» EXERCISE OBJECTIVE
Rewrite the listing lines from the one containing "Select the 4G/3G/2G" through the one containing "Click the lower", swapping "lower" for "upper" and leaving all else unchanged.

» SUPPLIED ENTRIES
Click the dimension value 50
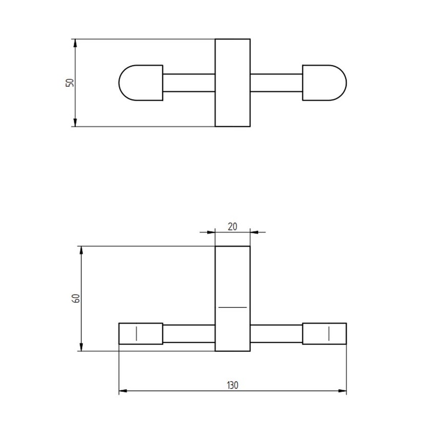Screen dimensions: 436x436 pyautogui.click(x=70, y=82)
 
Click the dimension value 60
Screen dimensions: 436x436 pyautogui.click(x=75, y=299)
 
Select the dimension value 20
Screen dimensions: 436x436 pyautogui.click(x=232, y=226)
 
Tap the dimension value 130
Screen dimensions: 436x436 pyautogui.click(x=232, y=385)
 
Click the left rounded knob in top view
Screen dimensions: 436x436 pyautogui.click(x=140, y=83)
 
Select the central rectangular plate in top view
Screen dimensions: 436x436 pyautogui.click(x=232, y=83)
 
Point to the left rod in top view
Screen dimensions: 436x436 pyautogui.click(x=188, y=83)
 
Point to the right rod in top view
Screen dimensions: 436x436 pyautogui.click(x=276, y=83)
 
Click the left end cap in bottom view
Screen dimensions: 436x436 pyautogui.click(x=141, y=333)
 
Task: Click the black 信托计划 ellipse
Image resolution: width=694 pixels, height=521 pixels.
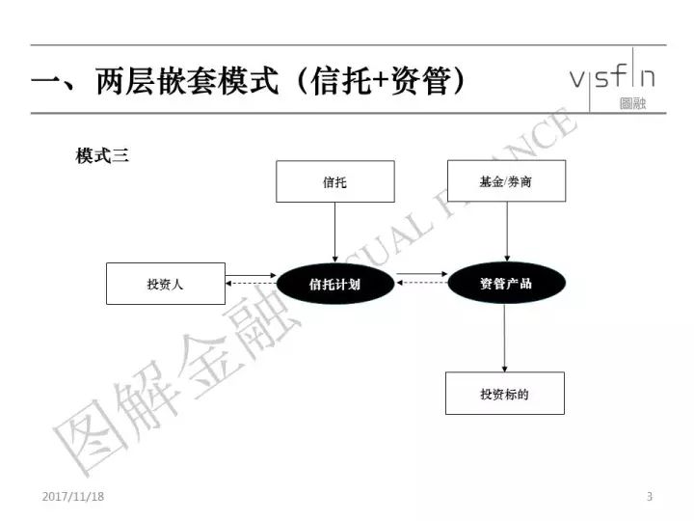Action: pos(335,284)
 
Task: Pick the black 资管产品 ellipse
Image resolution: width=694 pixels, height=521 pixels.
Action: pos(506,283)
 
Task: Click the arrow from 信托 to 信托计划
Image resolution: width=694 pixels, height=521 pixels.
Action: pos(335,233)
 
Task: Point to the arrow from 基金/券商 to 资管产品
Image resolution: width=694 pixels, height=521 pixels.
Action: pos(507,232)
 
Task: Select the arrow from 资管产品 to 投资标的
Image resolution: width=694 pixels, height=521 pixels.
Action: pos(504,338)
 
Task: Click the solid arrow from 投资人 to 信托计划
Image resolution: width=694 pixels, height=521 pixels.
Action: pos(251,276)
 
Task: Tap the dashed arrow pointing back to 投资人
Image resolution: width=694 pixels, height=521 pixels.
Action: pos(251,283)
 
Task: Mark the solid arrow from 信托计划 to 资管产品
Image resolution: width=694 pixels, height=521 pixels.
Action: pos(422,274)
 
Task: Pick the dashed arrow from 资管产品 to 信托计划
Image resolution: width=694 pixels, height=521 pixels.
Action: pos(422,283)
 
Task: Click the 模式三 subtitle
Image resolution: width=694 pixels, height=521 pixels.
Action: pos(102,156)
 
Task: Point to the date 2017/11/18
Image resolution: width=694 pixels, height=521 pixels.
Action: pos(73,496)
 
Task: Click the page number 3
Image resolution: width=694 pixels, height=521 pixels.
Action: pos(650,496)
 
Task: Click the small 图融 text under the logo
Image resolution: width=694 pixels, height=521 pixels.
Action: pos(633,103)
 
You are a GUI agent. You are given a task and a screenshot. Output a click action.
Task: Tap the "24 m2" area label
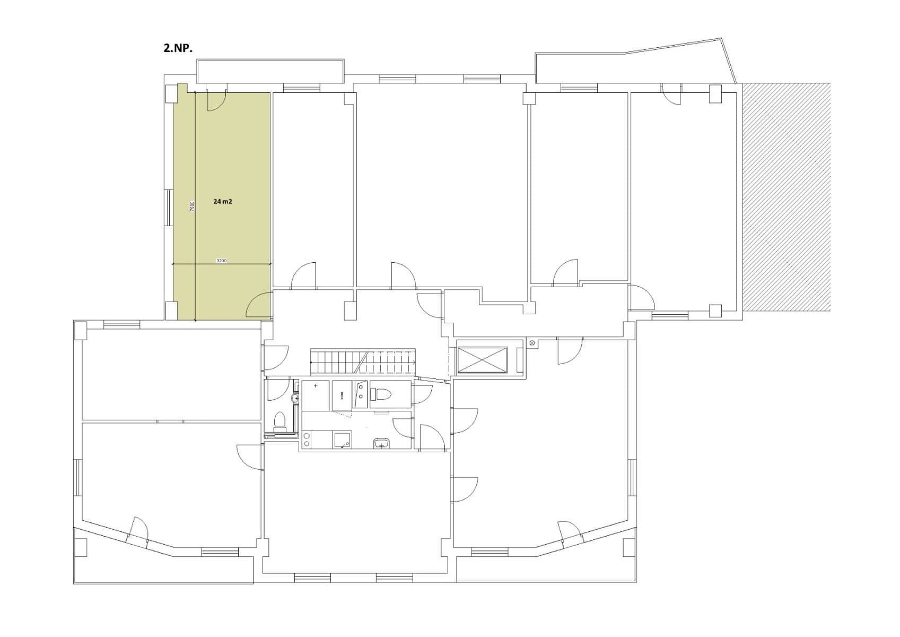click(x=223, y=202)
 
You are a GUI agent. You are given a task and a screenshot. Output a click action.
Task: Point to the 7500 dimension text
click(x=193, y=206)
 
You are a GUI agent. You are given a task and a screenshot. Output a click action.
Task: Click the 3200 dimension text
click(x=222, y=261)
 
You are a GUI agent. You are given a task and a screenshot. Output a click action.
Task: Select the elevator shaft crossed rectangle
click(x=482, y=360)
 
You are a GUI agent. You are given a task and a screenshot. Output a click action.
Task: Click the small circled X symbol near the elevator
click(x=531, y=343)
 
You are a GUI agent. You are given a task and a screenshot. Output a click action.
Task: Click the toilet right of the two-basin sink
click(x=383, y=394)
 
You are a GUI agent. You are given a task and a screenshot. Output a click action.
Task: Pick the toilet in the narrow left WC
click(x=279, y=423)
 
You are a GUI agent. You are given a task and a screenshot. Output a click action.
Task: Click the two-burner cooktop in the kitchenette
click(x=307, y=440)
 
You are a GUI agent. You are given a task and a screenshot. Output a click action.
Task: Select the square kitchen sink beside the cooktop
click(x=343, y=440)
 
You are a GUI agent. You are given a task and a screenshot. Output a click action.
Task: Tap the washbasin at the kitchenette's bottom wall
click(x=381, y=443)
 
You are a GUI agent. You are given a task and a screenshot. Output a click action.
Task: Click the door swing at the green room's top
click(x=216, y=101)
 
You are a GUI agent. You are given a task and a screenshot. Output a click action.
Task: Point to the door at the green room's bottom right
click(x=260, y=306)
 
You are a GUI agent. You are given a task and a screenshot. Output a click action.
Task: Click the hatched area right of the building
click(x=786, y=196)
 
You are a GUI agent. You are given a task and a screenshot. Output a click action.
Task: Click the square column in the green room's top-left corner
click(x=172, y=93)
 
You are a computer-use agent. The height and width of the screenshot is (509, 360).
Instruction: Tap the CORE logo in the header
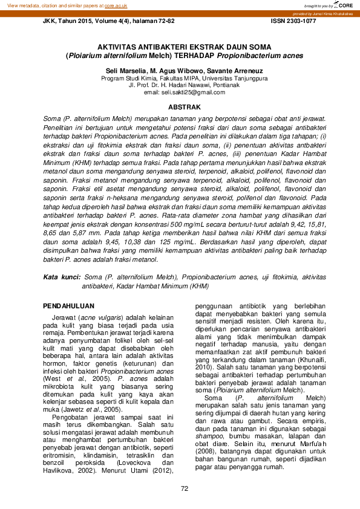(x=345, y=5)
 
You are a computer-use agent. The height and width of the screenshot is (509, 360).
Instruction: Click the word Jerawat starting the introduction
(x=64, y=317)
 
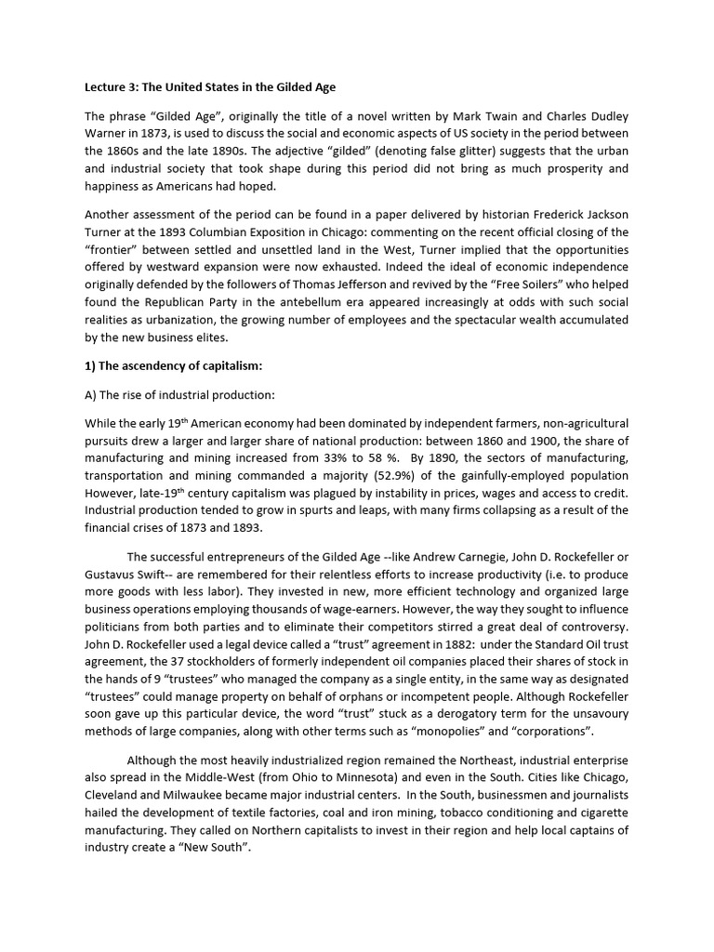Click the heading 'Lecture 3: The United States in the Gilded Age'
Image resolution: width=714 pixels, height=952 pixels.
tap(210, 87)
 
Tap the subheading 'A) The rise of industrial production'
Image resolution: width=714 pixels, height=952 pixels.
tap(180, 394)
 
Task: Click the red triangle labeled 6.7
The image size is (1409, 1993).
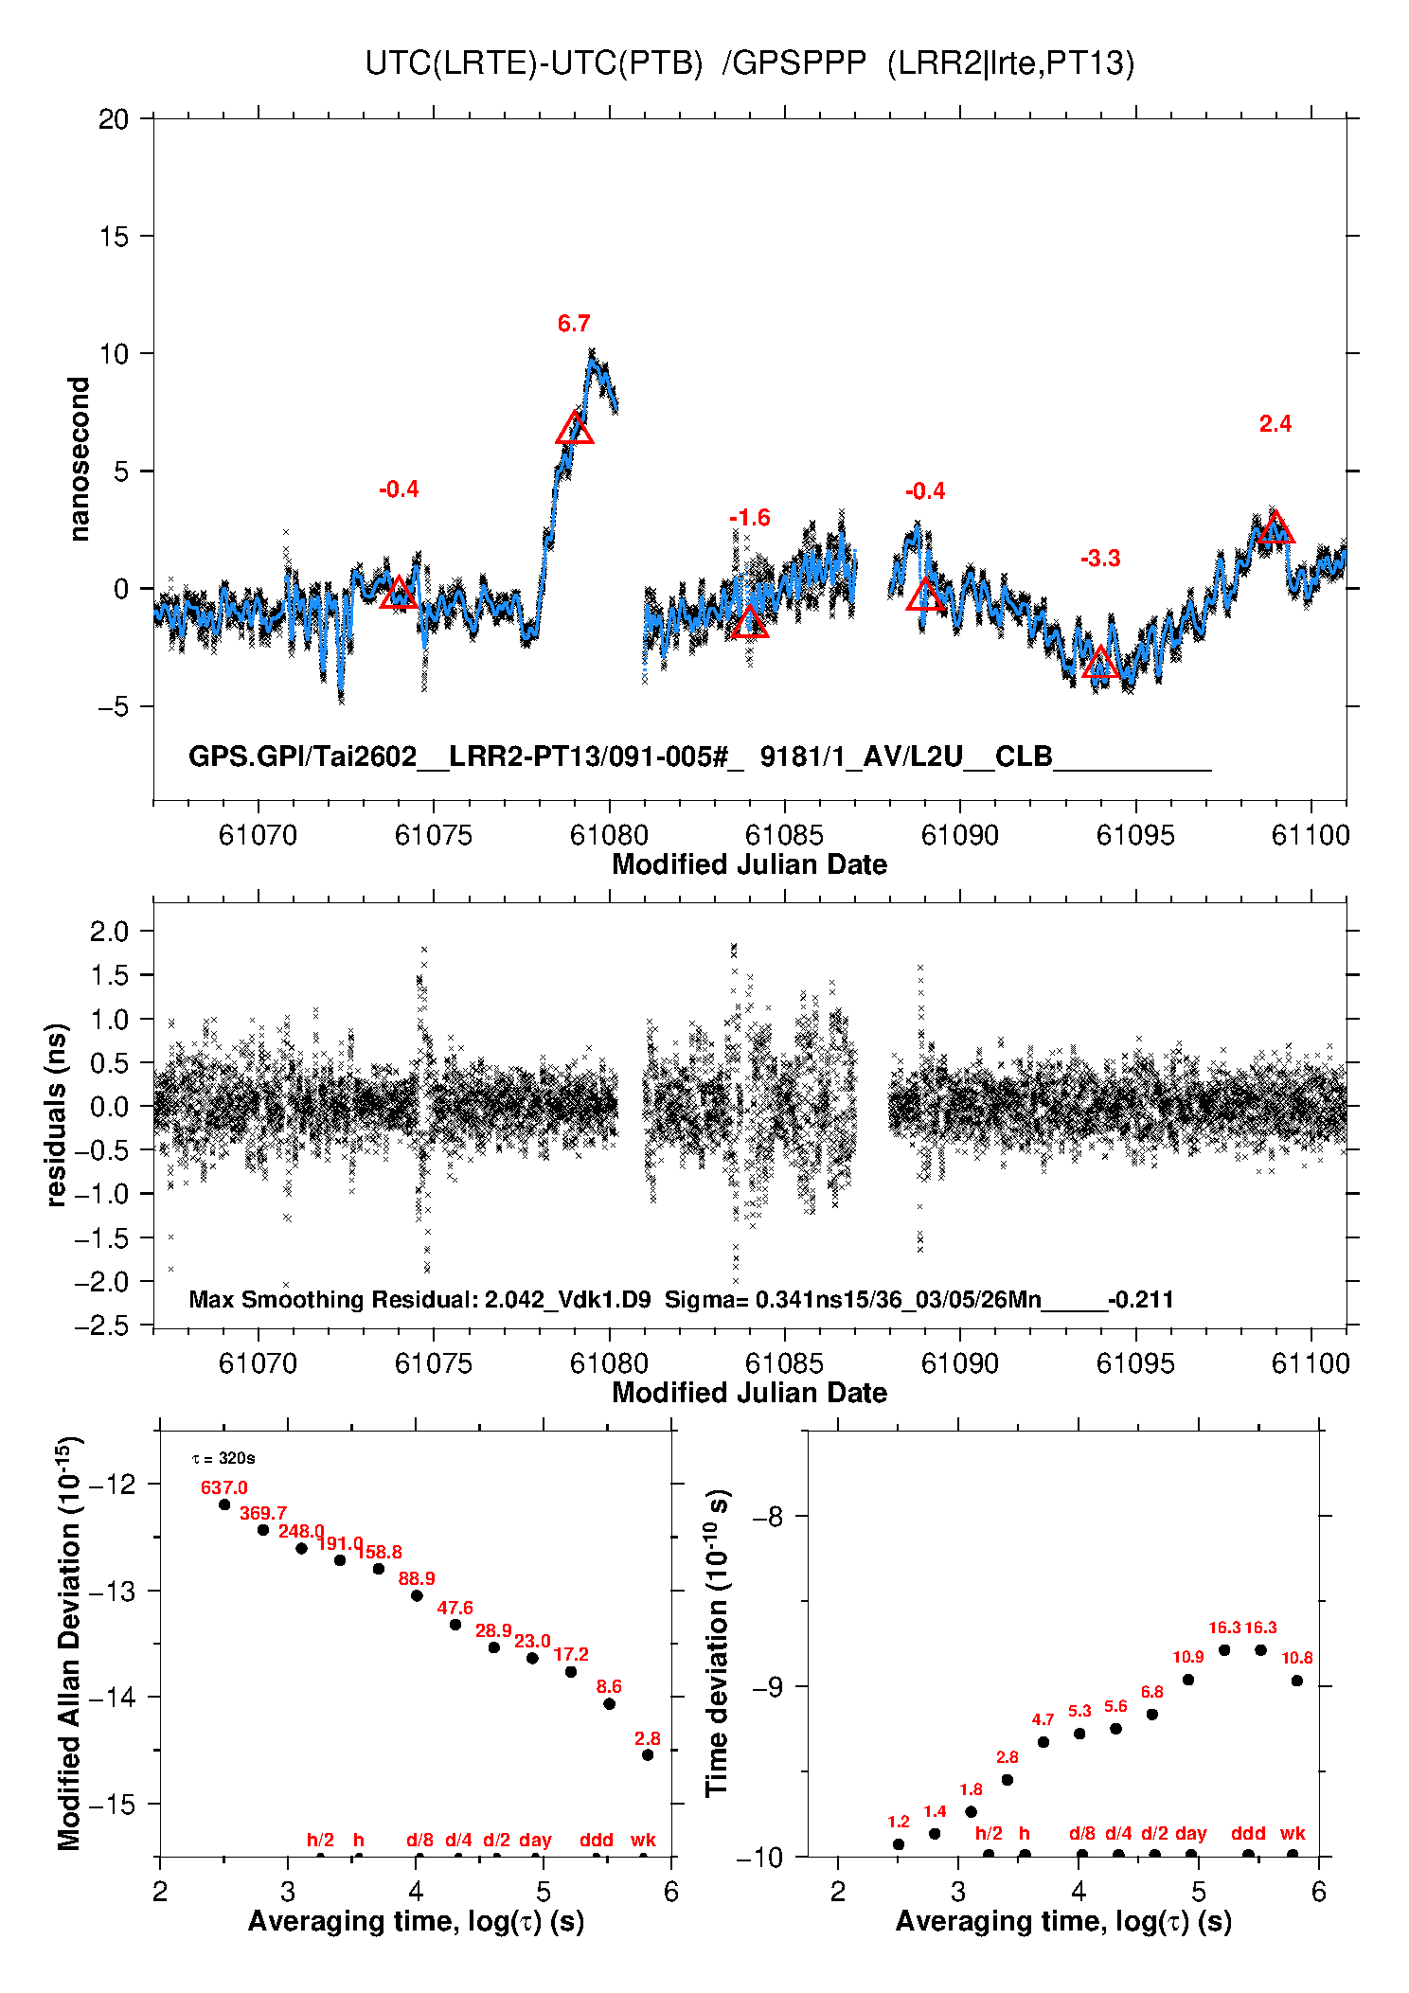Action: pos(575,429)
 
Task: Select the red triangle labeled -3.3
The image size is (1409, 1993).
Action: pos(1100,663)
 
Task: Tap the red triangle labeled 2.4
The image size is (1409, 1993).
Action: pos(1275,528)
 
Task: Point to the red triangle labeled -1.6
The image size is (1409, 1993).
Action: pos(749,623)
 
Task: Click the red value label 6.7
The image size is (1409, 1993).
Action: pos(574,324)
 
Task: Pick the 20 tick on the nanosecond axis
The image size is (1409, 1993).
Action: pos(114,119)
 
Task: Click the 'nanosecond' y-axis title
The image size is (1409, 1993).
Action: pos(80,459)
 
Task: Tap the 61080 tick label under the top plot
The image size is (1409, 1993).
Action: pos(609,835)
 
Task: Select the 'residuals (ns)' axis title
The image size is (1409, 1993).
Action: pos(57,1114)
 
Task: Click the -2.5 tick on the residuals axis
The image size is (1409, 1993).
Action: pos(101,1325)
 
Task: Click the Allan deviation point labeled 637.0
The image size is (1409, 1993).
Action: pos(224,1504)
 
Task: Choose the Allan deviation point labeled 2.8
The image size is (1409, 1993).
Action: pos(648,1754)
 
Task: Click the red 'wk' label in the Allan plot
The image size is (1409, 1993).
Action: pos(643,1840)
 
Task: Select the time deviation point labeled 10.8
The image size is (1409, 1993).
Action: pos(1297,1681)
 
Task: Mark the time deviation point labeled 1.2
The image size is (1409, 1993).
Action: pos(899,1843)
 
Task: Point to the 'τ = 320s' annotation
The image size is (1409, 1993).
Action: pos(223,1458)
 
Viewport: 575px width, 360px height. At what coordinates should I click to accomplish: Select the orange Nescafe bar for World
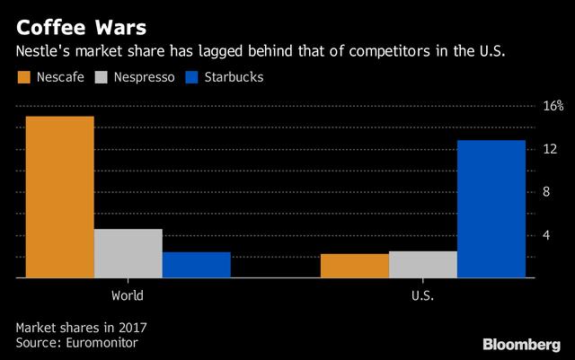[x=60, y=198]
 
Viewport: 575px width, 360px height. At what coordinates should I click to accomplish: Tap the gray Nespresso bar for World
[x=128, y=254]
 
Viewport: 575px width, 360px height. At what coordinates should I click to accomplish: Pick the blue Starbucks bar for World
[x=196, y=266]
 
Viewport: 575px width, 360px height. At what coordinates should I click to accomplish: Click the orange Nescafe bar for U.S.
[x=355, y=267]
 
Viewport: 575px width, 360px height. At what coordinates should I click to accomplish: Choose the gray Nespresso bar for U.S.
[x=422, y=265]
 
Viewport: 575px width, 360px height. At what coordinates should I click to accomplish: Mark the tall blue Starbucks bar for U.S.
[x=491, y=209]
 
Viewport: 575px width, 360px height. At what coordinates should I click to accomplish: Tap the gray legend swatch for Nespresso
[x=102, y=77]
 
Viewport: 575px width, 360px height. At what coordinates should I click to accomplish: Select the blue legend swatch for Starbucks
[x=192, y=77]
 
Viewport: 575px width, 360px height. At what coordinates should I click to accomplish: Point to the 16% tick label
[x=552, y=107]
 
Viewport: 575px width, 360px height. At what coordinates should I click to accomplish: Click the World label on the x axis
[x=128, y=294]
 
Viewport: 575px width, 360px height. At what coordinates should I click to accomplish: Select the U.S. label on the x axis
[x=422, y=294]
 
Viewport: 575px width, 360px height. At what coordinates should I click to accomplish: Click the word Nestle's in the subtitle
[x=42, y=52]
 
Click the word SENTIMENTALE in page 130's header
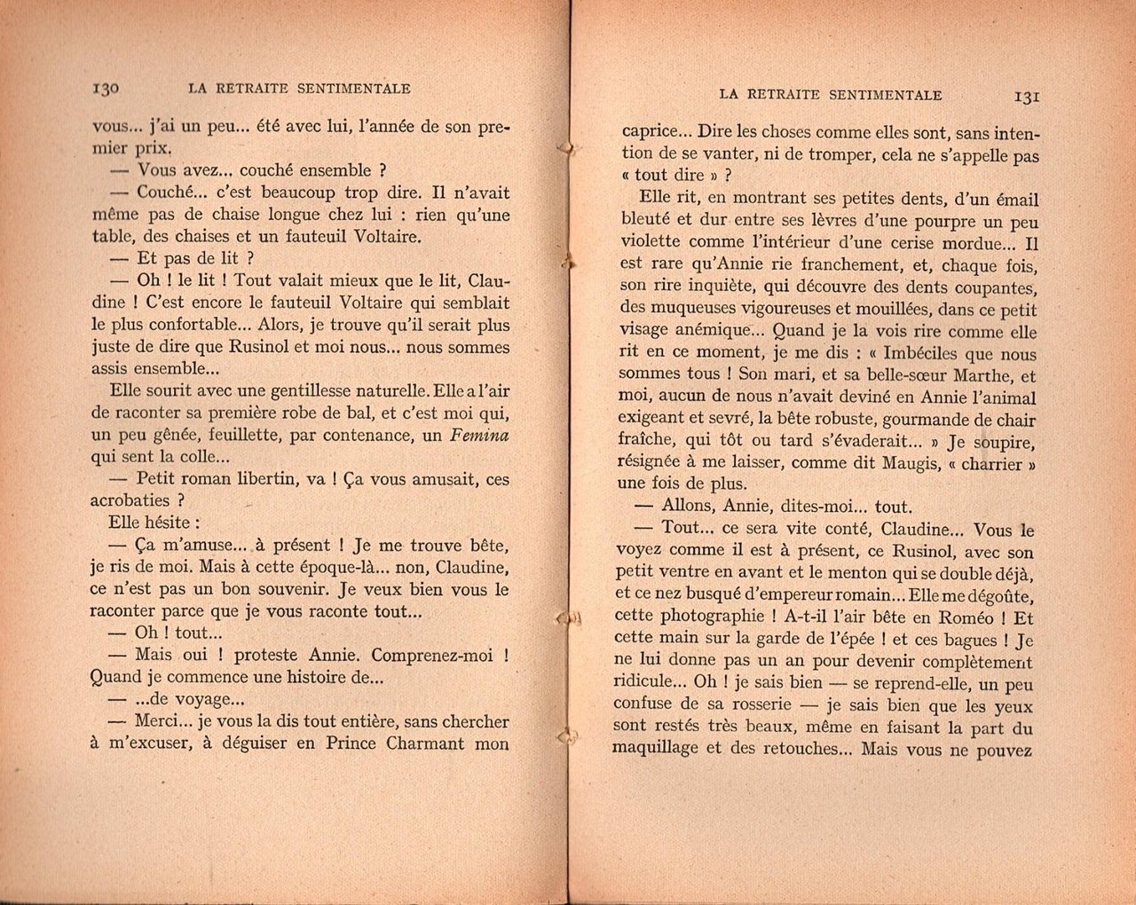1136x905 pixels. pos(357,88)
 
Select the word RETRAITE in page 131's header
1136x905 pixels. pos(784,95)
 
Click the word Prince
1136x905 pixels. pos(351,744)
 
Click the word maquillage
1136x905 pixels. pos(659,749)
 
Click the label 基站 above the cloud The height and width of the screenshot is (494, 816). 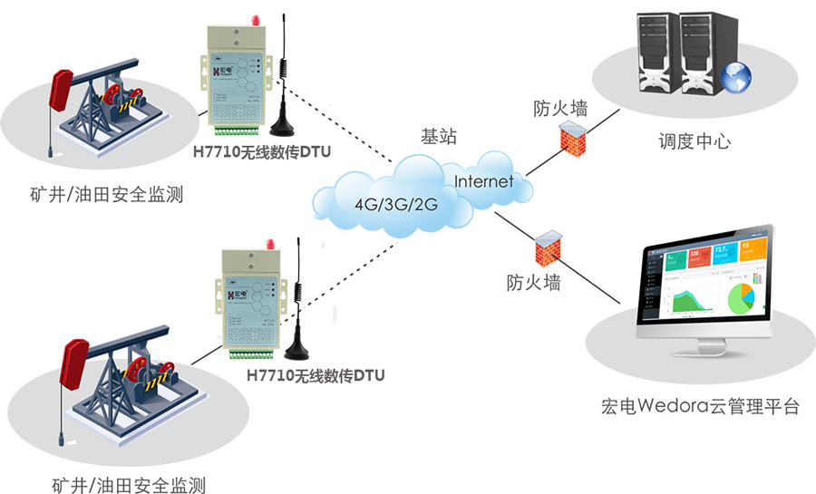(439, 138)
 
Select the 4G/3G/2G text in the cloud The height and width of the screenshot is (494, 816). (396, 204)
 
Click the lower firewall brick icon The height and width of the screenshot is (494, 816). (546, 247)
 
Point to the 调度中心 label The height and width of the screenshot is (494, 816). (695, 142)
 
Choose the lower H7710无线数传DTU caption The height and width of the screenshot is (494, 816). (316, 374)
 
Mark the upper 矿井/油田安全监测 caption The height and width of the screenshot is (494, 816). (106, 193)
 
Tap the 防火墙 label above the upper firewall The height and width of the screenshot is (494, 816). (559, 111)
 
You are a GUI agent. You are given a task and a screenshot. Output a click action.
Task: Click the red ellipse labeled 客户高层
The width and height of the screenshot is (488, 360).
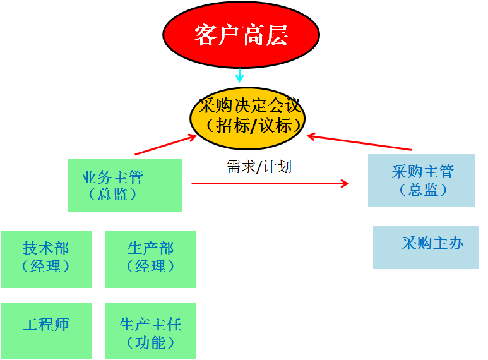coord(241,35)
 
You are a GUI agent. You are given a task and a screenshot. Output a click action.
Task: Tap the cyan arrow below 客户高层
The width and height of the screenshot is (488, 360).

» COMPLETED TASK
Select the 4G/3G/2G text in the cloud The height and width of the screenshot is (494, 816). (396, 204)
 
Click the upper firewall brick icon The height and width of the screenshot is (494, 816). (546, 247)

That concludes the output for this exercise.